While this social reality is sobering, it is recounted by a surreal lightness of touch and a deliberateness of tone. A dog navigating city streets gives an off-kilter yet familiar view of urban life. Then, once the dog takes human form, we lose access to Sharik’s inner monologue. Instead, in parts, we get a dry medical account of the operation that makes him a man, where even a tail falling off and the creature finding his voice are recounted with scientific fidelity. There are handwritten notes that confess the growing alarm faced by the other characters as Sharik evolves into an indolent drinker, predator and political figure. As the story comes full circle, Sharik’s thoughts fill our pages once more.
A dog divided
The dog chooses a human name - Poligraf. The nomenclature might be a nod to the intentionally bizarre names of Russian literature - the dog names himself after the maker of a calendar - or a reference to the polygraph machine, a relatively new invention. Celebrating innovation and science is a key theme in the book.

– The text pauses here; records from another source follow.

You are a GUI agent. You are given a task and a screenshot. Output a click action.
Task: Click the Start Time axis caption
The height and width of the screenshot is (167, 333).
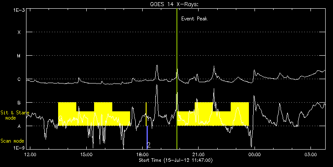click(176, 160)
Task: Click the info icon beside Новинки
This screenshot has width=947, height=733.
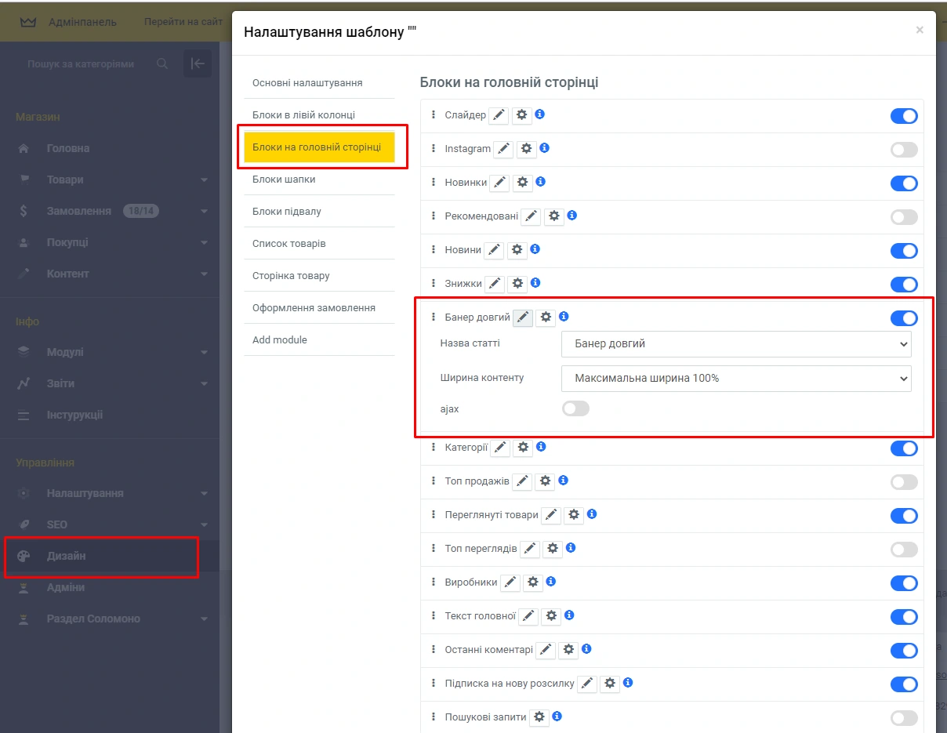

So, Poligraf is an intolerable presence in the house. His existence represents the unwelcome arrival, for some, of the Soviets in the country. The disorder that Poligraf brings is a disorder represented by the chaos sown by the new regime. Big apartments are subdivided against the owners’ will and things become more insecure and less efficient. Shoes that were once left in communal areas get stolen, and Poligraf speaks of division and social equality when he is little more than a free-loading nuisance, an interloper in other people’s lives.
Yet, if communism is a big, bold experiment in the country, the doctor who operates on Sharik – Filipp Filippovich – is performing an audacious experiment of his own, that like atheistic communism, goes against God and the natural order. If he sees his work as having more merit, it is because he hates the proletariat and is a cruel elitist. He constantly barracks Poligraf and rejects any type of fatherly responsibility. It is little wonder that Filipp’s arrogance and aloofness, further highlighted when he speaks German or looks down on the circus, push Poligraf to a rejection of the upper classes and towards working class solidarity, no matter how idiosyncratic that is in the book.
Sharik the dog is key to all of this. As a dog, he can read to a basic level, showing he is more intelligent than we might expect but not that educated, which may seem to be an indictment of the working classes from the perspective of the author. As a dog, he does not know why he has been rescued by the doctor. He assumes, despite being a mangy mongrel, that he comes from a good lineage, that he is handsome. In canine form, he buys into the bourgeoise lifestyle and never really questions it. He takes for granted that he deserves it, which is an implicit criticism of the gentry and their God-given right to be rich. He revels in his superiority when he has a new collar and both humans and dogs become more deferential.
As a man, his lived reality pushes him to extremism, though the fact that his human parts came from a criminal and generally bad person, perhaps we can assume Bulgakov see the Bolsheviks as a bad influence, as corrupting disruptors. Or we can see how a poor dog is operated on against his will and how Poligraf is manipulated by the Soviets. In both forms, there are preying, destructive forces that undermine Sharik’s/Poligraf’s free will and consent.
A book close to home
Despite the surreal elements and high farce, there is a lot of biography in the book. Bulgakov was a doctor who treated patients at home, and he was on the side of the White Army in the Russian Civil War. When most of his family emigrated to Paris, he stayed in Moscow and, like Filipp, maintained an awkward co-existence with the Soviets. In one moment of his life, he was so depressed about not being published, he wrote a letter to Stalin, who took pity on him. This is rather interesting. After all, the name of the criminal whose organs are inserted into the dog – Chugunkin – can be seen as a parody of Stalin’s name.
Bulgakov died relatively young and far from his family. There are tragic elements to his life. On a positive note, when the book was finally published in Russia in 1987, around 20 years after publication in the West, it was a sensation, beloved by a wide cross-section of Russian society. In the modern world, it still enjoys its much-deserved status as a literary classic.